ISLAMABAD, August 15 (online): Between 2005 and 2016, there was an increase in both the number of surgical operations for gunshot wounds and the severity of injuries, according to a new study. The cost of hospitalizations also rose over the same period, but survival rates improved.

The team has tracked the changing frequency and cost of surgery for gunshot wounds, as well as the severity of the injuries.

“We’re now seeing a lot more on the impact of gun violence. In the past, gun violence was never really discussed in the open — it was thought to only affect a certain population. However, now we know that it affects everyone,” says Dr.
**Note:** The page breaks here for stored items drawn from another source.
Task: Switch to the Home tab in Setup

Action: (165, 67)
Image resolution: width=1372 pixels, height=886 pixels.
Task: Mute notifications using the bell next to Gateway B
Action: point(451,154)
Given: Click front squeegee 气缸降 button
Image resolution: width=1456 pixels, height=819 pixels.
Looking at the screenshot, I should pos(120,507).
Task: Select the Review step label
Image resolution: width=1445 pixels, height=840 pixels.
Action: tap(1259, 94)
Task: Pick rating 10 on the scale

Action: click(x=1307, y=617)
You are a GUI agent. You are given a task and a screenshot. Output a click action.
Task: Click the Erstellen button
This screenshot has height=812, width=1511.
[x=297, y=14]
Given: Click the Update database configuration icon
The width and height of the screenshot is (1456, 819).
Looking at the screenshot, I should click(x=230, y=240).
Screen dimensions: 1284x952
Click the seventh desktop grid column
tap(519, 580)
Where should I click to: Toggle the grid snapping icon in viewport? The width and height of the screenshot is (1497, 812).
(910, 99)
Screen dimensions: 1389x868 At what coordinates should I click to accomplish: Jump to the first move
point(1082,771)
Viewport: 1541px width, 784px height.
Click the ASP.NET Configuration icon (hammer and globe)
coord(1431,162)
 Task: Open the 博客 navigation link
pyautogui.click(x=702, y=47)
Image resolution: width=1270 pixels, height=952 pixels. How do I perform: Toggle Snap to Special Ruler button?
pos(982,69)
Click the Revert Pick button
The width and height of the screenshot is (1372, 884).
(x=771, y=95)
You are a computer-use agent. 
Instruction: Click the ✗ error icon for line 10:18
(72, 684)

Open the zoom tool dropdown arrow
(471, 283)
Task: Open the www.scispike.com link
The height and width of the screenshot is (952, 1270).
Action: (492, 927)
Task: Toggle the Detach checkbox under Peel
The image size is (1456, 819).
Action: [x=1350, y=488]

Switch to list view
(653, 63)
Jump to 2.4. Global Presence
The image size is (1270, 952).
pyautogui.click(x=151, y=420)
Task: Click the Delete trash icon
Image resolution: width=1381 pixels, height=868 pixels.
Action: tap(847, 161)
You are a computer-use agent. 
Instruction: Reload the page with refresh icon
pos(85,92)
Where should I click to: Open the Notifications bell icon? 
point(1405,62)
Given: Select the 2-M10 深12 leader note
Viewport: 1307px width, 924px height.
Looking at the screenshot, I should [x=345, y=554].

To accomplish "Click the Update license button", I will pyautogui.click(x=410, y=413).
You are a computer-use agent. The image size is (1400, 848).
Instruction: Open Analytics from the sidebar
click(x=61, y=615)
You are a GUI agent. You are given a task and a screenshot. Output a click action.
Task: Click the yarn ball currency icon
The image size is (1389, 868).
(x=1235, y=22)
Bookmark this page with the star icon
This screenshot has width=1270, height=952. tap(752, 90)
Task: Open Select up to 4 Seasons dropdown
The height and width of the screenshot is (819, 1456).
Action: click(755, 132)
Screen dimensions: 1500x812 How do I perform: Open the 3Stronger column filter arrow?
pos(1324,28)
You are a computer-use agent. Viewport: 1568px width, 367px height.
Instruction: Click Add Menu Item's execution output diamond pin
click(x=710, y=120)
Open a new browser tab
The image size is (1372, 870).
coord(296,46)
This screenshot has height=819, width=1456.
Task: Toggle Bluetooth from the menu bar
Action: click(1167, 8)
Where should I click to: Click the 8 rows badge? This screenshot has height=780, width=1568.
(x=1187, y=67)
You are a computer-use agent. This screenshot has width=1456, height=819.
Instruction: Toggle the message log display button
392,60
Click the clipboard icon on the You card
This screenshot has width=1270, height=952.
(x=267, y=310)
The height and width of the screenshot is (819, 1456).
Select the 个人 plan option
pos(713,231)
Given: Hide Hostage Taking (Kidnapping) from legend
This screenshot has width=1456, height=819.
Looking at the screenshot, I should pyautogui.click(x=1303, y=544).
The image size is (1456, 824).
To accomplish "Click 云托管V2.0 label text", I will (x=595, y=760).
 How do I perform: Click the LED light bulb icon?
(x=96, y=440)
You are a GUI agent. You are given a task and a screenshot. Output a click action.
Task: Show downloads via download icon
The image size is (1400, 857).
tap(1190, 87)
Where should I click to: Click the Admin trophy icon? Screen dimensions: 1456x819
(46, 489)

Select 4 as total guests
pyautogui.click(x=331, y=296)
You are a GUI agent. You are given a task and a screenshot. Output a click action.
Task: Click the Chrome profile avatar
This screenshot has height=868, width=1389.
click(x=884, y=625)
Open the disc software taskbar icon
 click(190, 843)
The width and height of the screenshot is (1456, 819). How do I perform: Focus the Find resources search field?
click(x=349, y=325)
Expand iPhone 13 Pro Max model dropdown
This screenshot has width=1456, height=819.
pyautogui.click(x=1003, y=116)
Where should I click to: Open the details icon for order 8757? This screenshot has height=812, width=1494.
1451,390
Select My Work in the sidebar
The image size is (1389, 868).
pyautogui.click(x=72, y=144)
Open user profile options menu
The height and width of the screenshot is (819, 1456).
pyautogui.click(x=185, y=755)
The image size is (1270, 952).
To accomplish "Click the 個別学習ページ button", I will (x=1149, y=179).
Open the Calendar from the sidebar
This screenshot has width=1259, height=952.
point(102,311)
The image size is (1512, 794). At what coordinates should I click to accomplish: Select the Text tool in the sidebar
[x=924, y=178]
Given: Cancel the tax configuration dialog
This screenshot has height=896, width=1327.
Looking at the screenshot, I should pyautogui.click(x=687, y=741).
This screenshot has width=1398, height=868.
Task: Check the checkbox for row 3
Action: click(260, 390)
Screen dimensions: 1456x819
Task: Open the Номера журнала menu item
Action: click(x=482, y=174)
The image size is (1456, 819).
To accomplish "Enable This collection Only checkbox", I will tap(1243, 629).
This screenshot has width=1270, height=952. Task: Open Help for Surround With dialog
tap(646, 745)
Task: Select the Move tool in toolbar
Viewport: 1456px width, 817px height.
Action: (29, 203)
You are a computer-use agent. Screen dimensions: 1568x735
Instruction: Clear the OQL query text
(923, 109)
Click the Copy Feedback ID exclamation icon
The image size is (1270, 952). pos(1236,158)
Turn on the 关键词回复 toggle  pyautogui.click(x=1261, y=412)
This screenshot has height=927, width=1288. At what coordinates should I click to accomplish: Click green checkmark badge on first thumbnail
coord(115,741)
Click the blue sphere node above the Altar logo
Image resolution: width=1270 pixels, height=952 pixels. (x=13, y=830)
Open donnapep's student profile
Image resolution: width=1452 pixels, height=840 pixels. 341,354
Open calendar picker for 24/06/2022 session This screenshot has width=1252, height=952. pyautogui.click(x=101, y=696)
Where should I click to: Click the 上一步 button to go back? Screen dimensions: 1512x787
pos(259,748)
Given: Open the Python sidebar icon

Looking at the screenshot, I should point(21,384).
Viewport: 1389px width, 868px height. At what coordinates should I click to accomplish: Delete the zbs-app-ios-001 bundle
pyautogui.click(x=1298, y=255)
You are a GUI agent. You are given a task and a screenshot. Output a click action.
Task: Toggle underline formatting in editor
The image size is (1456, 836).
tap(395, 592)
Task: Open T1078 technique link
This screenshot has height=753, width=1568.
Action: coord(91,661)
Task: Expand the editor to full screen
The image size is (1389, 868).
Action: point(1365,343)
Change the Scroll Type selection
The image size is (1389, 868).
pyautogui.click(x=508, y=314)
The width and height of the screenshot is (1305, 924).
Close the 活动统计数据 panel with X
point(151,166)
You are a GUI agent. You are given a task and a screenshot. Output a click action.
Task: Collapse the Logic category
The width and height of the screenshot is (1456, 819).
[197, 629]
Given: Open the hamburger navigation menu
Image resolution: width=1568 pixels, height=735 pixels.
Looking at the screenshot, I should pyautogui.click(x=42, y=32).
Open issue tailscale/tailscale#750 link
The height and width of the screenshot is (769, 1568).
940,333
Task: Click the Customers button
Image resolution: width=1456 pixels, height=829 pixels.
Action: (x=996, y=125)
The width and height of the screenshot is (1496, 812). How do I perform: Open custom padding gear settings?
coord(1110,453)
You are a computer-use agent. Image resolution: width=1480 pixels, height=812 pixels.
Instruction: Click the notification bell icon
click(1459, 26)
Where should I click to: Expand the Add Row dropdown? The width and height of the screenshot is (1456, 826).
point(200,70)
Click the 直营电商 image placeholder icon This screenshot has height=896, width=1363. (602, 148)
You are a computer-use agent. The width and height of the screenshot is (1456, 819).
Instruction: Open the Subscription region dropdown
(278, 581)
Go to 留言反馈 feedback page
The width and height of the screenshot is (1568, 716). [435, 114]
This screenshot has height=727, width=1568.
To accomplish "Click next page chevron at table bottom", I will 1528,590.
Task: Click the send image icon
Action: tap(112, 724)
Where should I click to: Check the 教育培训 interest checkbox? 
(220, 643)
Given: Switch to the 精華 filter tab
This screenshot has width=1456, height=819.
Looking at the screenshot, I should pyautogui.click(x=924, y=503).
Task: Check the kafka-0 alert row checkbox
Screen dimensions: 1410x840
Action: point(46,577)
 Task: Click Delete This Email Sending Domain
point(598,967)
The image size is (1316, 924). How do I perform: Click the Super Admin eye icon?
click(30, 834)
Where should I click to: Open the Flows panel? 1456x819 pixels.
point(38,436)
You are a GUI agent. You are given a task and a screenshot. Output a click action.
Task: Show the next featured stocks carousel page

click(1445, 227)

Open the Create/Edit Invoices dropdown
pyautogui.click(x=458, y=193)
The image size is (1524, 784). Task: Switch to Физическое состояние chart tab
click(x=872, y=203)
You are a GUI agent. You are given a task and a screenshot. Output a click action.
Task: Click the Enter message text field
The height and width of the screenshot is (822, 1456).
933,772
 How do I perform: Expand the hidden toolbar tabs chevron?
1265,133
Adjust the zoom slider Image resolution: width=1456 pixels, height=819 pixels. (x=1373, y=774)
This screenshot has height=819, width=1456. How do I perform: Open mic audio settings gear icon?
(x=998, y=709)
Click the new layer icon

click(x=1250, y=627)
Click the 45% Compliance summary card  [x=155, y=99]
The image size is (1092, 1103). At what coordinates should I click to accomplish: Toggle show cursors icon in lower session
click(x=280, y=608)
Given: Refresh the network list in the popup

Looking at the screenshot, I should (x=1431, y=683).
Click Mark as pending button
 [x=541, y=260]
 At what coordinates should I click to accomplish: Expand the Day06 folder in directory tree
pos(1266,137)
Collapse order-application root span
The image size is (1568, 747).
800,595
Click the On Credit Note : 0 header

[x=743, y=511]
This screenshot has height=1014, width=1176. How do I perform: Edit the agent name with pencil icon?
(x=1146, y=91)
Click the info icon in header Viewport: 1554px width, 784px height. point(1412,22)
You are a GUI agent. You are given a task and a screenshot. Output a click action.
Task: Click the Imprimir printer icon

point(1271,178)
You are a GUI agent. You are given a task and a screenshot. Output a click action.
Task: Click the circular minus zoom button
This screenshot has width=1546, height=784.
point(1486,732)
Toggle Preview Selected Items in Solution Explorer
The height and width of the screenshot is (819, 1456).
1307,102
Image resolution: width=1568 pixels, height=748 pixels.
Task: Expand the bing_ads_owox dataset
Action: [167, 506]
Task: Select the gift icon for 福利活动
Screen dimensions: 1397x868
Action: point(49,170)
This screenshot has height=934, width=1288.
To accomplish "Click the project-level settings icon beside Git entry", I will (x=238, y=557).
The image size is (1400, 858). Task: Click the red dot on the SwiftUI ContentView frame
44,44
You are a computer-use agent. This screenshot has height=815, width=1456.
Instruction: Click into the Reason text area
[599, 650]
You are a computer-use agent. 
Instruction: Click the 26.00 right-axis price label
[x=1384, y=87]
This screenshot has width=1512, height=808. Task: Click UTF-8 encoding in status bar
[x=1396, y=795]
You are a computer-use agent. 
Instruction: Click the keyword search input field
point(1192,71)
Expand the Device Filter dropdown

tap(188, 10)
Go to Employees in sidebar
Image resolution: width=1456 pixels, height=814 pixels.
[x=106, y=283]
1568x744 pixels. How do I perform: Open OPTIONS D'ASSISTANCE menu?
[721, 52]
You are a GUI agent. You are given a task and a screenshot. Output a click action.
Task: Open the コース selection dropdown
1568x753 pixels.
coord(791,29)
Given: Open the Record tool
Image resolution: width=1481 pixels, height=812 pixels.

Peyman Benharash, who led the research.

“In the hopes of trying to reduce it at a systemic level from top to bottom, we’re reporting, as surgeons, how gun violence in the patients that we treat has changed over the last decade.”

Over this period, a total of 322,599 people were admitted with gunshot wounds, of whom 262,098 underwent surgery.

The frequency of operations increased by 18%, from 19,832 in 2005 to 23,480 in 2016. But the data suggest that this increase was largely the result of improved survival rates of individuals prior to hospital admission.

“It appears that patients are reaching surgery more often because of reduced mortality before they get to the hospital,” says Dr. Benharash.

The researchers attribute this to more successful resuscitation and improvements in the process of transporting people to the hospital.